Headline retail sales are likely to have risen 0.3% from July levels, to a collective total of around $700 billion, thanks in part to a big jump in gasoline prices that flatter the overall total.
That near 10% gain, which to the average price of a gallon to around $3.954, according to Energy Department data, likely took some steam out of discretionary spending in August, and investors will be watching the control group figures for confirmation.
The closely-tracked control group number, which excludes autos, building materials, office suppliers, gas station sales and tobacco and feeds into the government’s GDP calculations, is expected to rise 0.4% after a big July gain of 1%, fueled in part by Amazon Prime Day, the ‘Barbenheimer’ moive releases and residual spending linked to the enormously-popular Taylor Swift concerts.
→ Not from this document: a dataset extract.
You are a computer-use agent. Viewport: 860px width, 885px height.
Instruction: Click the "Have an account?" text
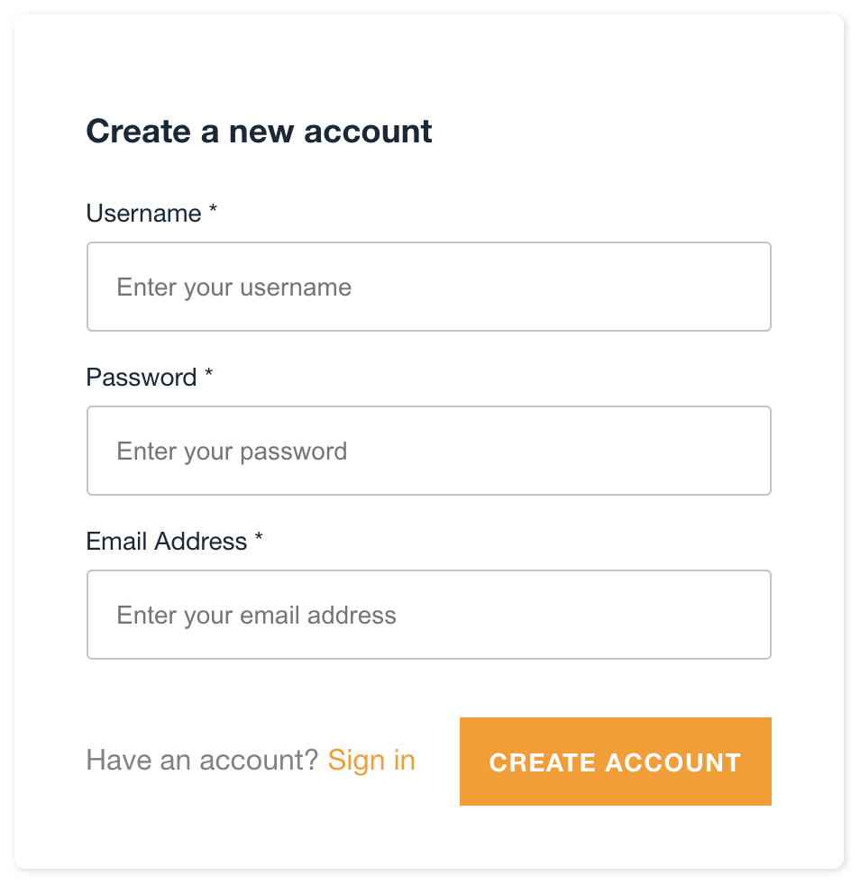(202, 761)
“The bigger picture is that the July jump in consumers’ overall spending likely was a blip (and) a reversion to the previously slowing trend over the next few months is likely, not least because the evidence suggests that the vast majority of people with student loan debt started to make repayments before the official restart of payments on October 1,” said Ian Shepherdson of Pantheon Macroeconomics.
Slowing consumer spending, at least beyond the ineslastic nature of gas prices, could have knock-on effects for both overall U.S. growth and the pace of inflation, which quickened modestly in August to 3.6%.
An easing of core price pressures, however, tied to softening rents and fading demand for new cars, could blunt inflation gains over the coming months, cementing bets that the Fed has completed its rate hike cycle and will next look to lower borrowing costs into the late first half of next year.